Research interests

My postdoctoral work with Robert McDougal and Willam Lytton has focused on developing and applying computational neuroscience simulation tools. I have primarily worked on the NEURON simulation platform, with particular focus on the reaction-diffusion module (rxd). I developed a volume-averaged method for reaction-diffusion simulations in the extracellular space and assisted in the improved support for 3D intracellular modeling, both the voxelization and numerical integration. I also improved the performance and scalability, added Just-In-Time compilation, multithreading, and support on multiprocessor parallelization.

I have utilized these improvements in NEURON for modeling ischemic stroke and spreading depolarization with collaborators at SUNY Downstate. These models include greater biological detail, achieved by exploring the parameter space for a regime that could maintain ion homeostasis under physiological conditions and explicitly including the spatial aspects, such as the dendritic arbor and the extracellular space. I have also taken advantage of the improvements to the intracellular simulation to model the spread of PKMĪ¶, to validate a mathematical model of erroneous long-lasting, long-term potentiation due to crosstalk between nearby spines.

I’ve also recently been working on an informatics project to build a machine learning tool to classify papers that contain a COVID-19 immune signature (the key aspects that define an immune response).
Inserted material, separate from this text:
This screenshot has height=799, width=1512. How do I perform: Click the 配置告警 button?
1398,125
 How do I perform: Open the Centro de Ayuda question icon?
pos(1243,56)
I am extending this work using natural language processing (SciBERT with PyTorch) to extract key components of immune signatures from research articles to improve curation.

I worked on mathematical and computational models of microelectrode biosensors at Warwick Systems Biology Centre. I completed my PhD at Warwick University’s Complexity Science Doctoral Training Centre. My thesis focused on developing a macroscopic model of adenosine clearance from the available literature and validating it against experiments.